7
votes

I have HBase table with row keys, which consist of text ID and timestamp, like next:

...
string_id1.1470913344067
string_id1.1470913345067
string_id2.1470913344067
string_id2.1470913345067
...

How can I filter Scan of HBase (in Scala or Java) to get results with some string ID and timestamp more than some value?

Thanks

3
What do you want to get. Give an example of what do you want and what have you tried?sarveshseri
@SarveshKumarSingh, for example, if I have only 4 keys (like in question), and I want to get only with string_id2 and with timestamp more than 1470913345000, I will get result with only one last keyVital Yeutukhovich
Can you give a detailed explanation of your need and what have you tried? Something vague like this is not solvable.sarveshseri

3 Answers

5
votes

Fuzzy row approach is efficient for this kind of requirement and when data is is huge : As explained by this article FuzzyRowFilter takes as parameters row key and a mask info.

In example above, in case we want to find last logged in users and row key format is userId_actionId_timestamp (where userId has fixed length of say 4 chars), the fuzzy row key we are looking for is ????_login_. This translates into the following params for FuzzyRowKey:

FuzzyRowFilter rowFilter = new FuzzyRowFilter(
 Arrays.asList(
  new Pair<byte[], byte[]>(
    Bytes.toBytesBinary("\x00\x00\x00\x00_login_"),
    new byte[] {1, 1, 1, 1, 0, 0, 0, 0, 0, 0, 0})));

Would suggest to go through hbase-the-definitive guide -->Client API: Advanced Features

-2
votes

Lets say you somehow ended up having your lines in a monadic traversable structure like List or RDD. Now, you want to have only the strings with id = "string_id2" and timestamp > 1470913345000.

Now what is the problem here ? Just filter you traversable monadic structure on these two criteria.

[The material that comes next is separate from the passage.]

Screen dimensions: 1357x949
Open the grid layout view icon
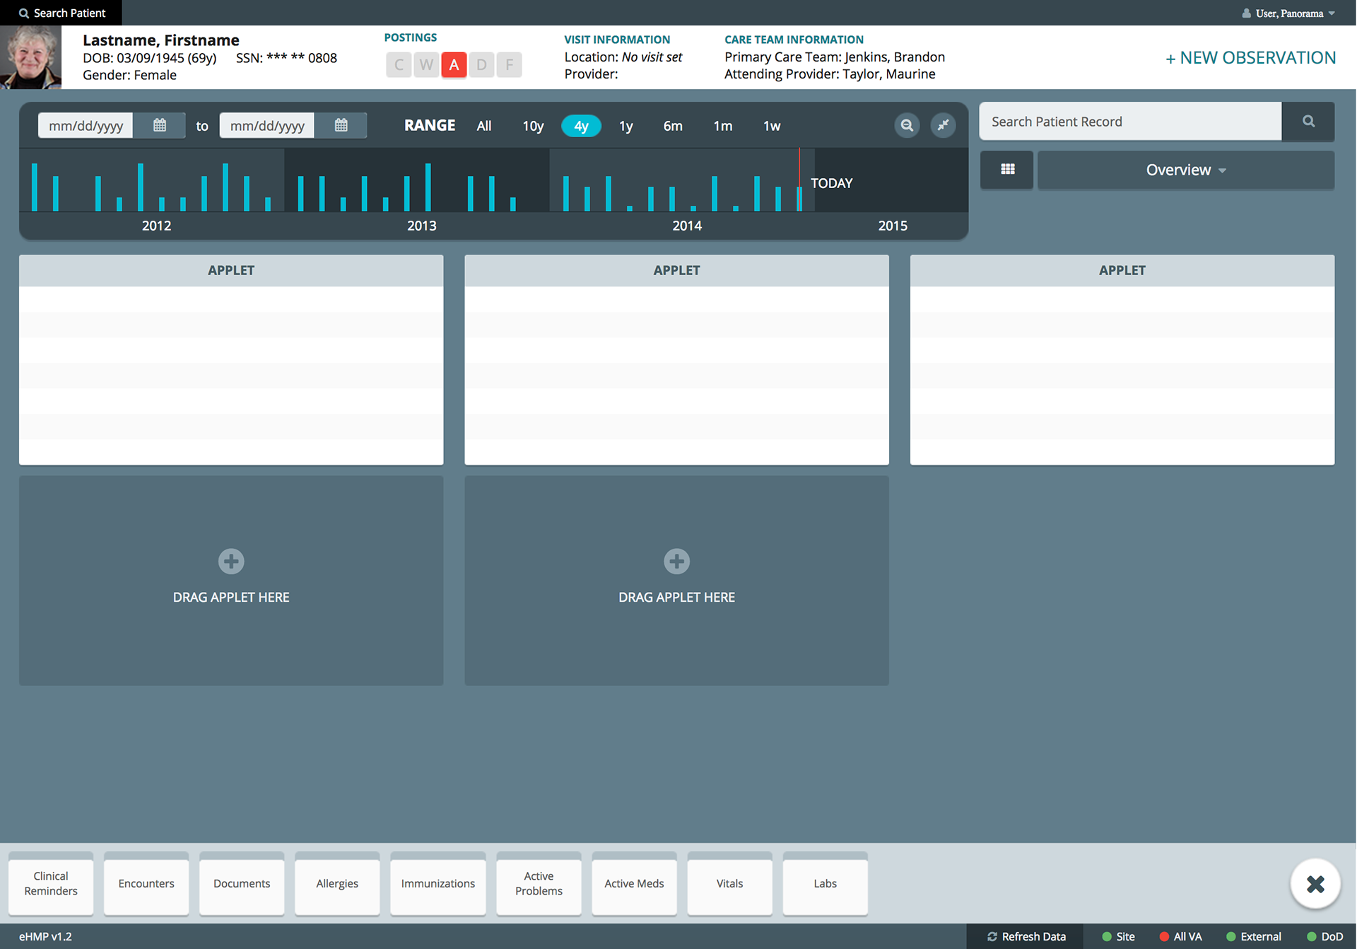click(1007, 170)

val filtered = listOrRddOfLines
  .map(l => {
    val idStr :: timestampStr :: Nil = l.split('.').toList
    (idStr, timestampStr.toLong)
  })
  .filter({
    case (idStr, timestamp) => idStr.equals("string_id2") && (timestamp > "1470913345000".toLong)
  })
-2
votes

I resolve my problem by using to filters:
- PrefixFilter (I put to this filter first part of row key. In my case - string ID, for example "string_id1.")
- RowFilter (I put there two parametres: first - CompareOp.GREATER_OR_EQUAL, second - all my row key with necessary timestamp, for example "string_id1.1470913345000"

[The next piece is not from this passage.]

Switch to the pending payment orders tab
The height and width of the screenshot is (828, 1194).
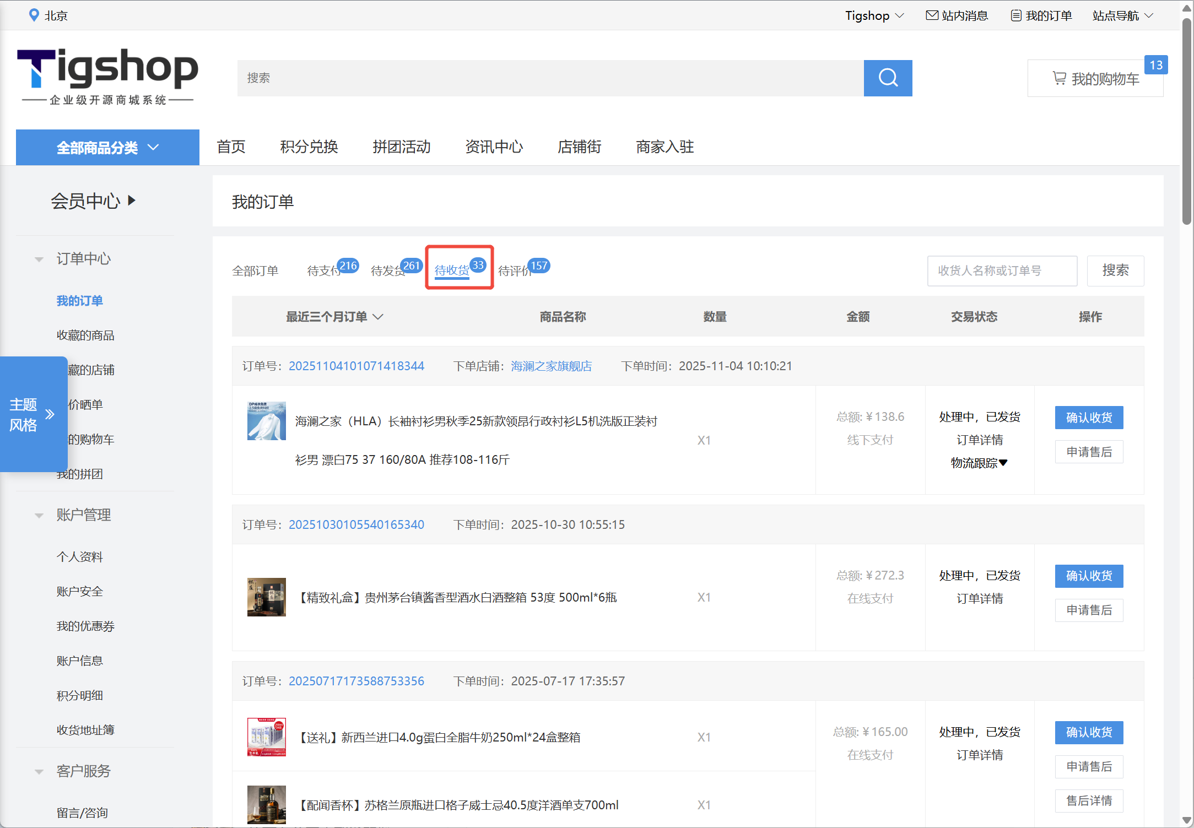pos(324,270)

In result I get all cells with row key, which has necessary string_id if first part, and with timestamp more or equal than I put in filter in second part. It is exactly what I want.

Code snippet:

val s = new Scan()
s.addFamily(family.getBytes)
val filterList = new FilterList()
filterList.addFilter(new PrefixFilter(Bytes.toBytes(prefixOfRowKey)))
filterList.addFilter(new RowFilter(CompareOp.GREATER_OR_EQUAL, new BinaryComparator(valueForBinaryFilter.getBytes())))
s.setFilter(filterList)
val scanner = table.getScanner(s)

Thanks to everyone who helped to find a solution.